A couple of weeks ago, an article started floating around called “After 5 years, I’m out of the serverless compute cult”. It is a bit….polarizing, to say the least.
If you follow my newsletter, you know I am an active member of the serverless “cult”.
The article makes a list of arguments about how serverless leads to bad practices in a variety of ways.
As I was reading it, a central theme came up in every one of his points that really could have addressed all of it.
Governance.
Governance is a set of rules and guidelines that dev teams should follow when building their applications. If we follow the guidelines put in place by the architects and dev leaders, we mitigate some of the risks associated with adopting new technology.

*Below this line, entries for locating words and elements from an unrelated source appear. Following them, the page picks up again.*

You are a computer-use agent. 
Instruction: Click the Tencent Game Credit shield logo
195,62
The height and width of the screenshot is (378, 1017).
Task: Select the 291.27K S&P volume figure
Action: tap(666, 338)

Anyone in the serverless space will tell you it feels like the wild west at times. But that’s not unique to serverless. It’s just new. It needs time to shake out best practices. We need to figure out what it can do.
To best describe architectural governance, we’re going to use an analogy to relate it to cars. Imagine when the Model T was first invented. In 1908, it was the first vehicle to be mass-produced, enabling thousands of motorists to hop in the driver’s seat.
There was a lot to be discovered and ironed out in the early days. The first drunk driving laws didn’t appear until 1910. The first traffic light wasn’t invented until 1930. Heck, the first seatbelt wasn’t developed until 1950!
It takes time to discover how something is used. That’s the way it was for cars, it’s the same way for serverless.
Governance Levels
As with most things, governance comes at different levels. At the highest level, we have broad-stroke governance. Things like “always practice principle of least privilege.” Governance at this level is determined by senior leaders.